Ready for another booze-fuelled brawl?
Some of the biggest alcohol conglomerates on the planet are taking the LCBO to court, saying the provincial liquor monopoly is unfairly fining suppliers over a contractual clause promising to charge it the lowest price in Canada.
The producers — including Diageo, Campari Group, Beam-Suntory and Brown Forman — have also reported the LCBO to the federal Competition Bureau, saying the clause is an abuse of the agency’s market dominance and is a restraint of trade.
The head of an association representing the producers said legal action was the last thing they wanted to do.
“This was done more in sorrow than in anger,” Spirits Canada CEO Cal Bricker said in an interview. “We want to come to a negotiated settlement.”
Asked if the companies are also considering pulling their products from the LCBO over the dispute, Bricker refused to rule it out.
“All options are on the table,” Bricker said.
The companies who are suing produce roughly 70 per cent of the spirits sold at the LCBO, and some of the world’s most widely recognized alcohol brands, including Crown Royal whisky, Absolut and Grey Goose vodka, Bacardi and Appleton Estate rum, Don Julio tequila, Tanqueray gin and aperitifs such as Campari and Aperol.
The suit, filed in Ontario Superior Court on Tuesday, says the LCBO didn’t enforce the clause for a decade, then began actively enforcing it in 2023. Continued enforcement of the clause would result in higher prices than necessary across the country, including Ontario, the suit alleges.
“The disputed provision would inflate retail liquor prices across Canada to an unreasonable extent, by requiring suppliers to raise prices they charge in other jurisdictions,” the alcohol companies argue in an application to toss out the clause.
In a press release, the LCBO blasted the lawsuit, calling the claims “inaccurate and highly misleading.”
“The fact is that when suppliers do not honour our legal agreements on consumer protection, the only people that lose are Ontarians,” the LCBO said in its press release.
The LCBO argued that the money charged to suppliers weren’t fines, but “pricing chargebacks levied in accordance with terms of our long-term contracts.”
“Our position remains that it would not be fair to let a few suppliers gouge Ontario consumers,” the LCBO added.
Previously, the LCBO has said that just 10 per cent of its suppliers have failed to comply with contract conditions.
Legal sources said any court decision could be up to a year away, and that the two sides could still try and reach a negotiated settlement of the dispute.
A spokesperson for the Competition Bureau confirmed the Bureau had received a complaint from alcohol producers alleging anti-competitive behaviour by the LCBO. The spokesperson said that following receipt of a complaint, the Bureau examines the facts to determine if an official investigation is warranted, but declined further comment, citing privacy restrictions.
The move comes just a day after LCBO stores opened up following the first strike in the agency’s history.
Over the last year, the LCBO has fined suppliers — including some of the biggest alcohol conglomerates in the world — well over $100 million, saying that they’d breached the controversial “clause 14.”
The individual fines, according to industry sources, have ranged from a few thousand dollars, to well over $1 million.
Competition law experts and anti-monopoly advocates say it’s rare for a government-owned agency to be sued, and said the case could have implications for other government-run or government-mandated monopolies, including milk marketing boards.
“I don’t know how it’s going to come out.
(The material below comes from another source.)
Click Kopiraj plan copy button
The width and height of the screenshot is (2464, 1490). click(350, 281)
It’s an interesting battle of titans and it could be a first shot across the bow of supply managed systems in general,” said John Lawford, executive director and general counsel at the Ottawa-based Public Interest Advocacy Centre.
Keldon Bester, executive director of the Canadian Anti-Monopoly Project, said “most-favoured nations” contract clauses are coming under legal pressure in the U.S., and can end up forcing suppliers to raise prices they charge to other retailers.
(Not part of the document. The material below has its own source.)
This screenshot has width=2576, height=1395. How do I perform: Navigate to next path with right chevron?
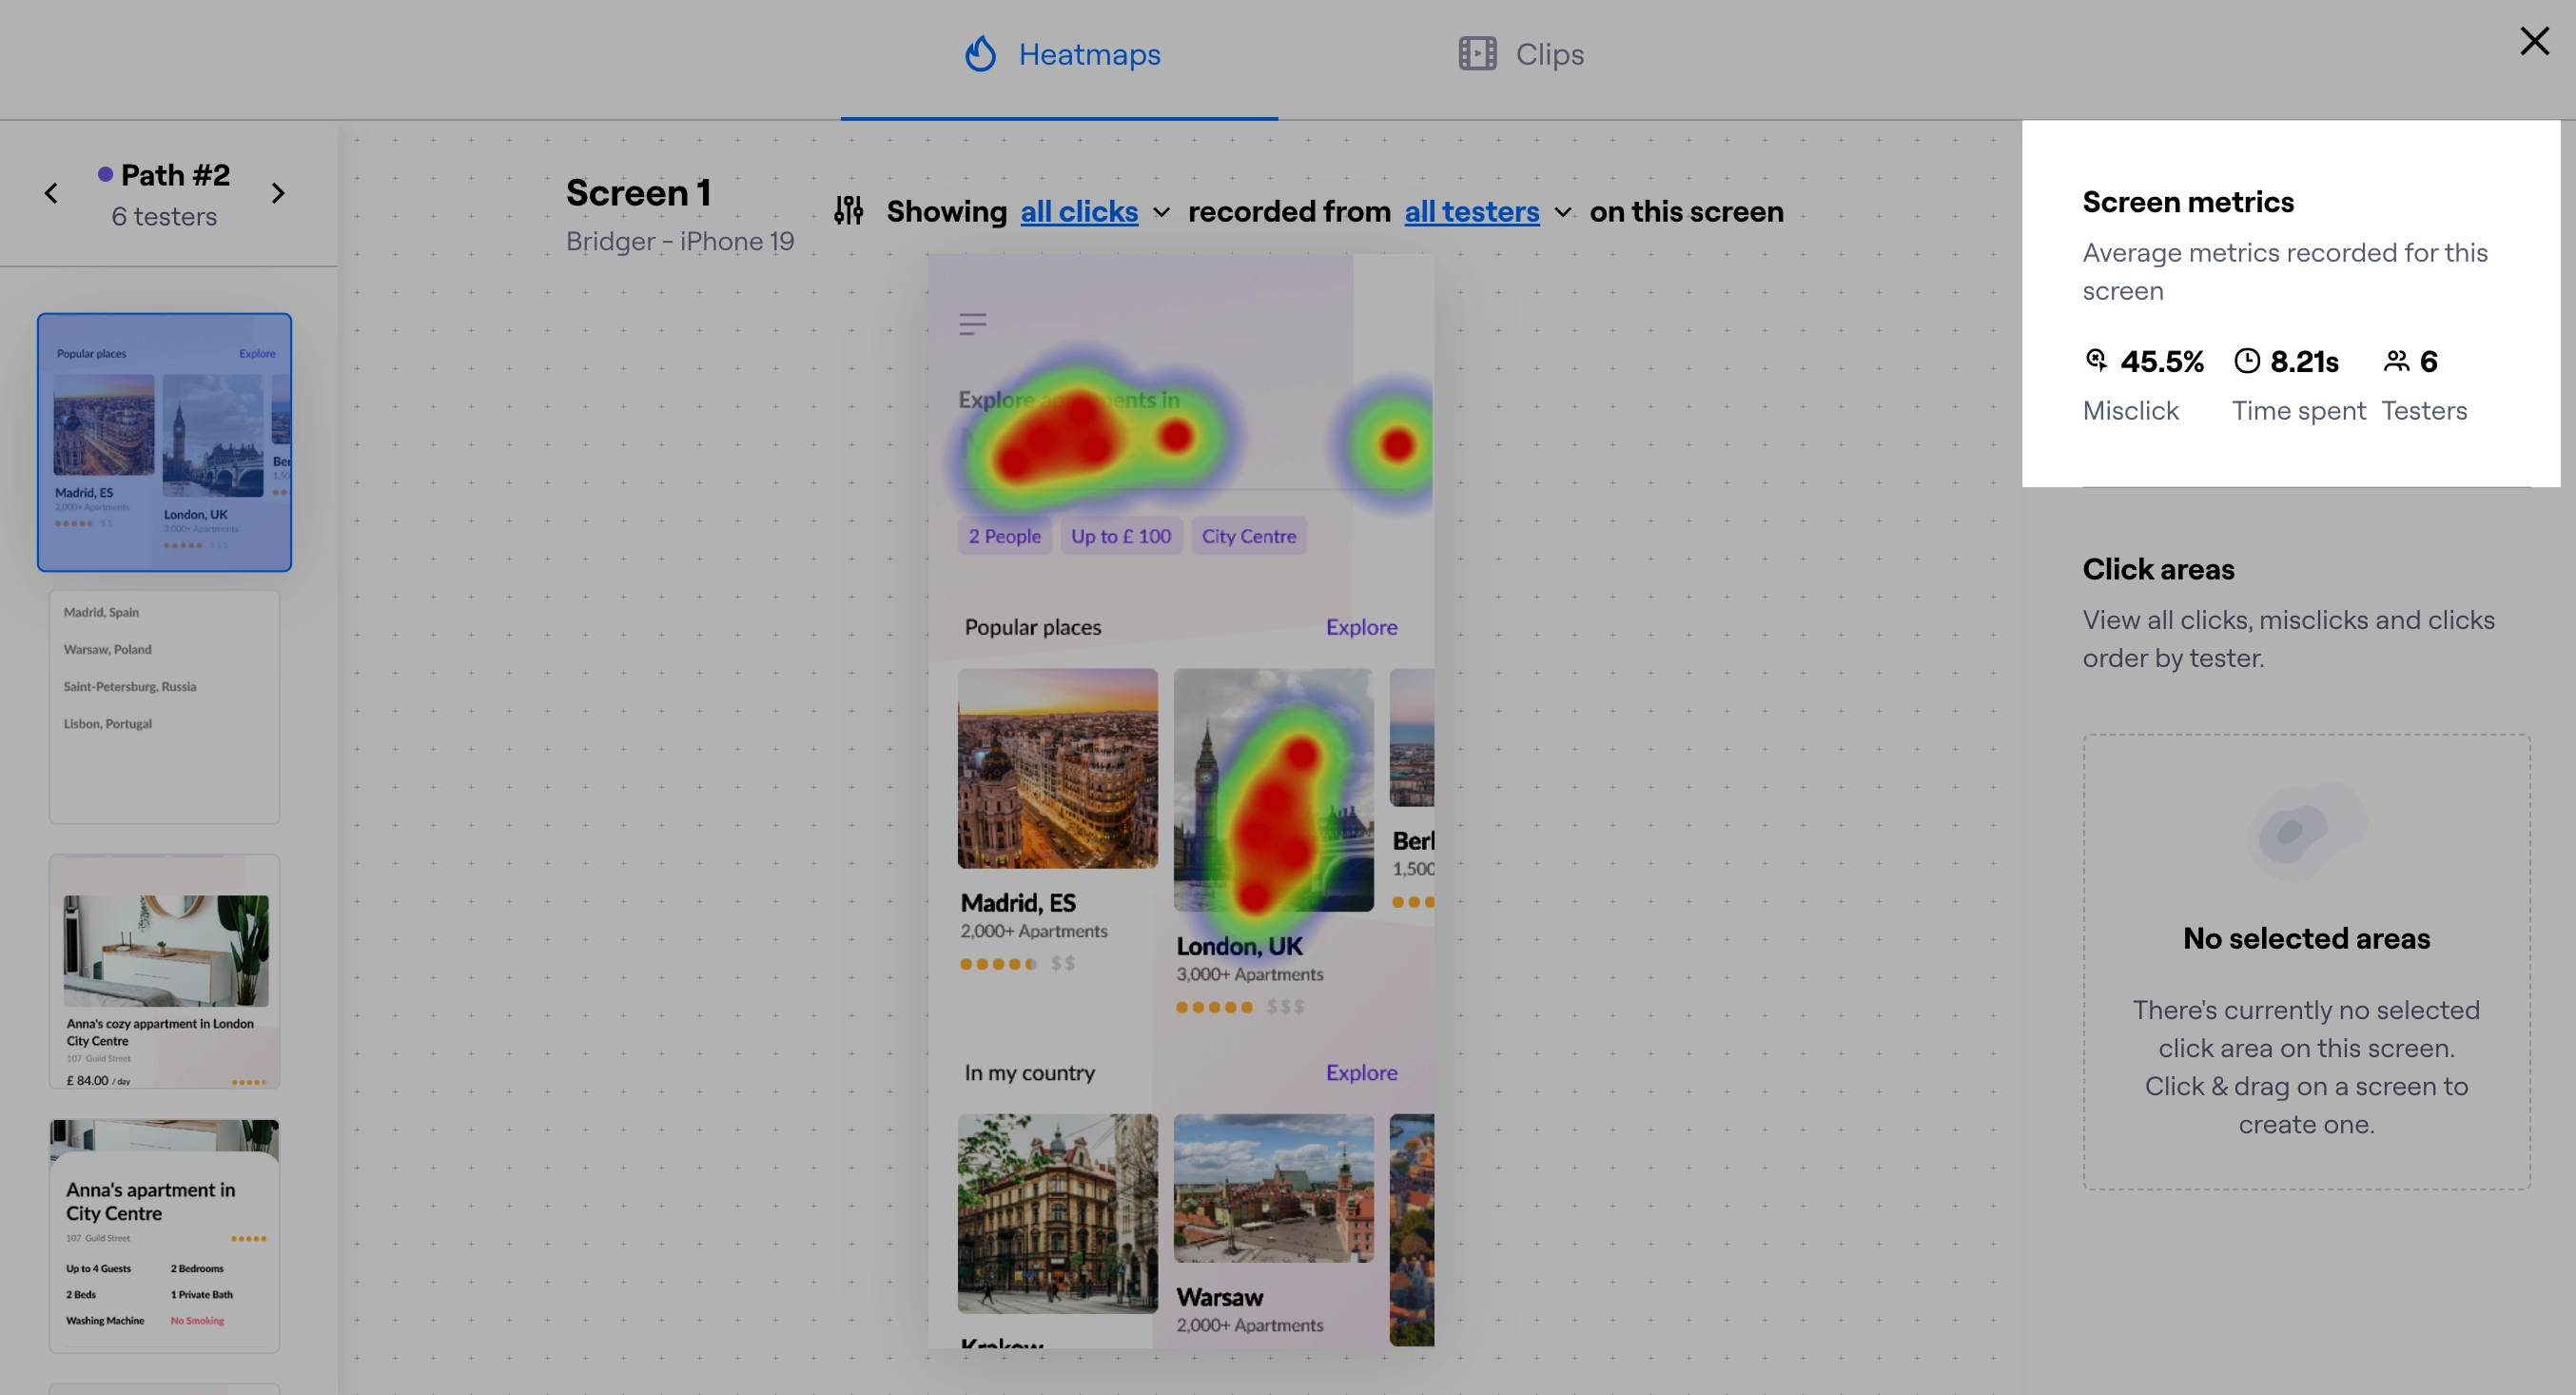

“Usually, the theory is that competition helps lower prices. But when the buyer is big enough, these types of clauses can have the effect of raising them,” said Bester. “I think it’s a legitimate competition issue.”
Retail consultant Bruce Winder says it’s rare for disputes between suppliers and retailers reach the public eye, and even rarer for them to end up in litigation.
The spirits producers’ legal action, says Winder, is even more unusual than a spat between Pepsi-Frito Lay and Loblaw Cos. which saw the snack-food producer briefly pull its snack foods from the biggest grocery operator in the country over a pricing dispute two years ago.
“This isn’t just one supplier. This is basically an entire industry,” said Winder. “It’s very rare to have an entire class of suppliers go after a retailer.”
Spirits Canada said in May its members were considering everything from pulling some of their products out of Ontario to a potential lawsuit.
After months of conversations with the LCBO over two previous sets of fines, Spirits Canada said in May that its members were concerned that the fines — which can be issued roughly every three months — will continue.
Correction—July 24, 2024: The subheadline on this article was edited from a previous version that mistakenly said Spirits Canada is suing the LCBO.